Data records:
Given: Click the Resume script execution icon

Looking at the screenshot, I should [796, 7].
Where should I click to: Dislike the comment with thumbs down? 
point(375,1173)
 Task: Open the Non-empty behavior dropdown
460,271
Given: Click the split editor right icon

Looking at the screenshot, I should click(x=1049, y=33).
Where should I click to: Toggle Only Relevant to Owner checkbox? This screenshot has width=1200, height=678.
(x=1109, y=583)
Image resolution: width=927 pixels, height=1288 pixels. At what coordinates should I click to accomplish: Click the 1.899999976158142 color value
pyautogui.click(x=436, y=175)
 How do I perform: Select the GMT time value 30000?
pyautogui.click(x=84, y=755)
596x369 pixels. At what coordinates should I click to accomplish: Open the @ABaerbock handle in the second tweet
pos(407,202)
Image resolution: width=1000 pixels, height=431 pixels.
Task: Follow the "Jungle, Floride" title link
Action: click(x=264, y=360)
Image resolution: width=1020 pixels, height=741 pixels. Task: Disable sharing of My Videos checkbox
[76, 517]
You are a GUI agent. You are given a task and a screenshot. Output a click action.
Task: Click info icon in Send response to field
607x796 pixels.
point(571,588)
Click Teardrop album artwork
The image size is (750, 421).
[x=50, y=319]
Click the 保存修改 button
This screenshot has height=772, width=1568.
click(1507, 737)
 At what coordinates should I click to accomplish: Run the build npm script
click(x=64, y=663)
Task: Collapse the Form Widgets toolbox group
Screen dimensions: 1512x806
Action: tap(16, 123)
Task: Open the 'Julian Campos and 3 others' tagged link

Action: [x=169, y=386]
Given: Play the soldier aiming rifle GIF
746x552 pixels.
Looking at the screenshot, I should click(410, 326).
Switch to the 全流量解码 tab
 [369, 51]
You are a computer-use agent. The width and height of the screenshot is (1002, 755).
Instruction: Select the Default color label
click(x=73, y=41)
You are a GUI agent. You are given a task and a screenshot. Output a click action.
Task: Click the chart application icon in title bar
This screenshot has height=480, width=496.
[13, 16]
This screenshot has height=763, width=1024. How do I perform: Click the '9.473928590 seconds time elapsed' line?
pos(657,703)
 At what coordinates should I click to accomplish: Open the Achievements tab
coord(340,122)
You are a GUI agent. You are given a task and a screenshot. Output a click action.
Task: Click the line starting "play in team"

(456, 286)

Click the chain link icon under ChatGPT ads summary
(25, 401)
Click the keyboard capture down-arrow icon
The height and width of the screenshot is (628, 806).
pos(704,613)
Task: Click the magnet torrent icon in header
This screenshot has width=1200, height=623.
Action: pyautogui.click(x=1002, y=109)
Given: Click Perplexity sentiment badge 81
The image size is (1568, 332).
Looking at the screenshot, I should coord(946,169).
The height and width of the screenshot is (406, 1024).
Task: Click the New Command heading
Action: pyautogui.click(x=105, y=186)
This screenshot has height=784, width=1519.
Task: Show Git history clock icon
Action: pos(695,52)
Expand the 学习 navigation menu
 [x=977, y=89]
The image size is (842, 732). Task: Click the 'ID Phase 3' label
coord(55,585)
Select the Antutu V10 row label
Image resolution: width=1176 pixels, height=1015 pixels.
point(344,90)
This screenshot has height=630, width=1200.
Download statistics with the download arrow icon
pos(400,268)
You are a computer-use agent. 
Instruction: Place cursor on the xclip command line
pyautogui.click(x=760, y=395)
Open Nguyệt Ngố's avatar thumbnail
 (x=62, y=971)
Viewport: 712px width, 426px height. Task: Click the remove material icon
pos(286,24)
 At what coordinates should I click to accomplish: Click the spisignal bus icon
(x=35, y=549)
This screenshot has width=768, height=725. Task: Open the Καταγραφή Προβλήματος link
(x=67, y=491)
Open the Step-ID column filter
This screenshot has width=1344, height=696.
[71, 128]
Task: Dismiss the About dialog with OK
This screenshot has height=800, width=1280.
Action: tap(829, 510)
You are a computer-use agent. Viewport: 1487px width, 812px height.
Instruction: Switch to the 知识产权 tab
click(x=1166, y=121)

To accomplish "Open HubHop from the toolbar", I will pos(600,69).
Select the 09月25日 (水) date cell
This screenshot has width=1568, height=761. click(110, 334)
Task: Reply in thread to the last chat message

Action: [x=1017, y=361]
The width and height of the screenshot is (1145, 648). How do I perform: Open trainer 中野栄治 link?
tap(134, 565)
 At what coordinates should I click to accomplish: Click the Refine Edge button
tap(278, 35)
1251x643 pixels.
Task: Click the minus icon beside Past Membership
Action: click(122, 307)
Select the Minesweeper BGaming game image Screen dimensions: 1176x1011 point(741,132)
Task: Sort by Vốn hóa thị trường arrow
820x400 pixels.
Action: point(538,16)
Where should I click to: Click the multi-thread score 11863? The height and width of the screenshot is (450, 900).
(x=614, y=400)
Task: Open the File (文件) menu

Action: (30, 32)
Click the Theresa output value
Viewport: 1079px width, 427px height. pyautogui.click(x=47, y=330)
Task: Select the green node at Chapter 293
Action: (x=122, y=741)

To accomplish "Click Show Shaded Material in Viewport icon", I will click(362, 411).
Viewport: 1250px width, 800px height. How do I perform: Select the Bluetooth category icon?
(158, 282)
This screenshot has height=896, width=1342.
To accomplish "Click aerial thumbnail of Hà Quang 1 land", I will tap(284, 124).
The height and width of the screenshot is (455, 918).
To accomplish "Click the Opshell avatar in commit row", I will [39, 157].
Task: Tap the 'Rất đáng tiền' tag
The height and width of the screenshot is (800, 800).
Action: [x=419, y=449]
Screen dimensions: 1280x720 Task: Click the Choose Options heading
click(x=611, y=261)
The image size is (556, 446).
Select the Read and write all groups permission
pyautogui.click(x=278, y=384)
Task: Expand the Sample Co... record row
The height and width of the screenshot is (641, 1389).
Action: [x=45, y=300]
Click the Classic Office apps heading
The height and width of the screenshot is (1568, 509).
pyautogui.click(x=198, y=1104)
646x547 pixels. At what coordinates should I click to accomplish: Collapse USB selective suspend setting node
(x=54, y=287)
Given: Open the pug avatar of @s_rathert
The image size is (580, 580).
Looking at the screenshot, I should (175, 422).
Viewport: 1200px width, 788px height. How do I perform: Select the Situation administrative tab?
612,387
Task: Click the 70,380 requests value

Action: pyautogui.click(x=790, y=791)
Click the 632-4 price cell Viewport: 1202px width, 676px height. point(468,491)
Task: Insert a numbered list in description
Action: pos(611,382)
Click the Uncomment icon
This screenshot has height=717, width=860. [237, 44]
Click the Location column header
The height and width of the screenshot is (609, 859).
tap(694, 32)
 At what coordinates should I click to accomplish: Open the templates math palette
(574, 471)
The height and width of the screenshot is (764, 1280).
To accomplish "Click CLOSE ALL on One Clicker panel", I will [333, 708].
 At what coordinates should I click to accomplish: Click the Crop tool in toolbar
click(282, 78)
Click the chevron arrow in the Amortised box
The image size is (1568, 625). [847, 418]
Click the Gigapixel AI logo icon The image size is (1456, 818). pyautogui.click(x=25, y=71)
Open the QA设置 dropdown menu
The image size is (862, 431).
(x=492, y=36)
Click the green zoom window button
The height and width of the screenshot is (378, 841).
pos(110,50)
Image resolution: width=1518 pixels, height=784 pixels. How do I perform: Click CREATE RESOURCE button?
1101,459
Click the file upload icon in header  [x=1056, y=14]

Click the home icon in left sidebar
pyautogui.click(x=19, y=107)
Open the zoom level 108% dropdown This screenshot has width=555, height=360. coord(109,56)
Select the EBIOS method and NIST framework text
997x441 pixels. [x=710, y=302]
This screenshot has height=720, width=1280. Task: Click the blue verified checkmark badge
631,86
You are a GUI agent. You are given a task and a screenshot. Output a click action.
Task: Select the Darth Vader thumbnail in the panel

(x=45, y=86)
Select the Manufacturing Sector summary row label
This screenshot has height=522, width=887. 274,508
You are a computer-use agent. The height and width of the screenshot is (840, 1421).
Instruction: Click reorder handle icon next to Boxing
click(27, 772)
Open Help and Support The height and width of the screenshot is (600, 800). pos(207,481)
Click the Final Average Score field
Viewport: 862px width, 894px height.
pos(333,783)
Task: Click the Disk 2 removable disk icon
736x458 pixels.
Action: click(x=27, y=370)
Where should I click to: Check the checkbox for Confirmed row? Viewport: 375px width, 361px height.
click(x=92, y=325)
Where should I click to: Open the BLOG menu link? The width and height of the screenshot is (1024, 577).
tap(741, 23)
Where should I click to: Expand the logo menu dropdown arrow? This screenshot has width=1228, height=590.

### Problem
A single number, please: the count of lines above that contain the string "column".

### Written response
2